Copy word for word, please, the lines of the entries below running from the one containing "[Instagram] (53, 2373)" to the one containing "Мебель (153, 2423)", both ends included.

[Information supplied — start]

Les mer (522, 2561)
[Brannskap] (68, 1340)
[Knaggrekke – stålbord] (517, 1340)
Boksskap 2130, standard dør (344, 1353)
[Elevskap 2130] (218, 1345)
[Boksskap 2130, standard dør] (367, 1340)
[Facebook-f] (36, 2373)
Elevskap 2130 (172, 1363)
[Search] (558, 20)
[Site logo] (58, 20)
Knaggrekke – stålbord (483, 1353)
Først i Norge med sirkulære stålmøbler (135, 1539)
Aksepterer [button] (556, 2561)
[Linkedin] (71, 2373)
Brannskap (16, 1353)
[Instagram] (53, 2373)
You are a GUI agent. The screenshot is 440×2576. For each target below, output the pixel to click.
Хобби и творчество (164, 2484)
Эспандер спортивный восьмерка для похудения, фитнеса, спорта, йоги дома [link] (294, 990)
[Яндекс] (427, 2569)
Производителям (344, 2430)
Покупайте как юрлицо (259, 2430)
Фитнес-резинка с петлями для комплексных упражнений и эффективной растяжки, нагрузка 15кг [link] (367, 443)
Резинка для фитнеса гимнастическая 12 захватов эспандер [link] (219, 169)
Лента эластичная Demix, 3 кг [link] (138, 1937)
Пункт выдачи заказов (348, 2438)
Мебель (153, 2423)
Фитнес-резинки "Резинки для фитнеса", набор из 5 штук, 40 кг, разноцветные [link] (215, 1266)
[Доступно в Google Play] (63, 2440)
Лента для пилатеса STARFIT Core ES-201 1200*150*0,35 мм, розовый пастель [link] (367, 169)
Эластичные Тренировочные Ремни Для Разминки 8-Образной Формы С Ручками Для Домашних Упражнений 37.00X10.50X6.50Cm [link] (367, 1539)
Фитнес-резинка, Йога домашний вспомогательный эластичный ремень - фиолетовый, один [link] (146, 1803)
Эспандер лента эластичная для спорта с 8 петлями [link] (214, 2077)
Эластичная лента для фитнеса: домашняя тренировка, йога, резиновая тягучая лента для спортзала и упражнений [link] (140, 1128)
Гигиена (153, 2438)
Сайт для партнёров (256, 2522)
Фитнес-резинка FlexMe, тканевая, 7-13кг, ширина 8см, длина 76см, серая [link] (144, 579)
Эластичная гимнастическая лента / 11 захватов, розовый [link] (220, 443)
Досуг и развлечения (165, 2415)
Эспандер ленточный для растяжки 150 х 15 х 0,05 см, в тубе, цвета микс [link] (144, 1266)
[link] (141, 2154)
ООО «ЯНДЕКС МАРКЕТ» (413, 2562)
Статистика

[Information supplied — finish]

Exercise output
[Instagram] (53, 2373)
You are a GUI agent. The screenshot is 440×2576. For each target below, output the pixel to click.
Хобби и творчество (164, 2484)
Эспандер спортивный восьмерка для похудения, фитнеса, спорта, йоги дома [link] (294, 990)
[Яндекс] (427, 2569)
Производителям (344, 2430)
Покупайте как юрлицо (259, 2430)
Фитнес-резинка с петлями для комплексных упражнений и эффективной растяжки, нагрузка 15кг [link] (367, 443)
Резинка для фитнеса гимнастическая 12 захватов эспандер [link] (219, 169)
Лента эластичная Demix, 3 кг [link] (138, 1937)
Пункт выдачи заказов (348, 2438)
Мебель (153, 2423)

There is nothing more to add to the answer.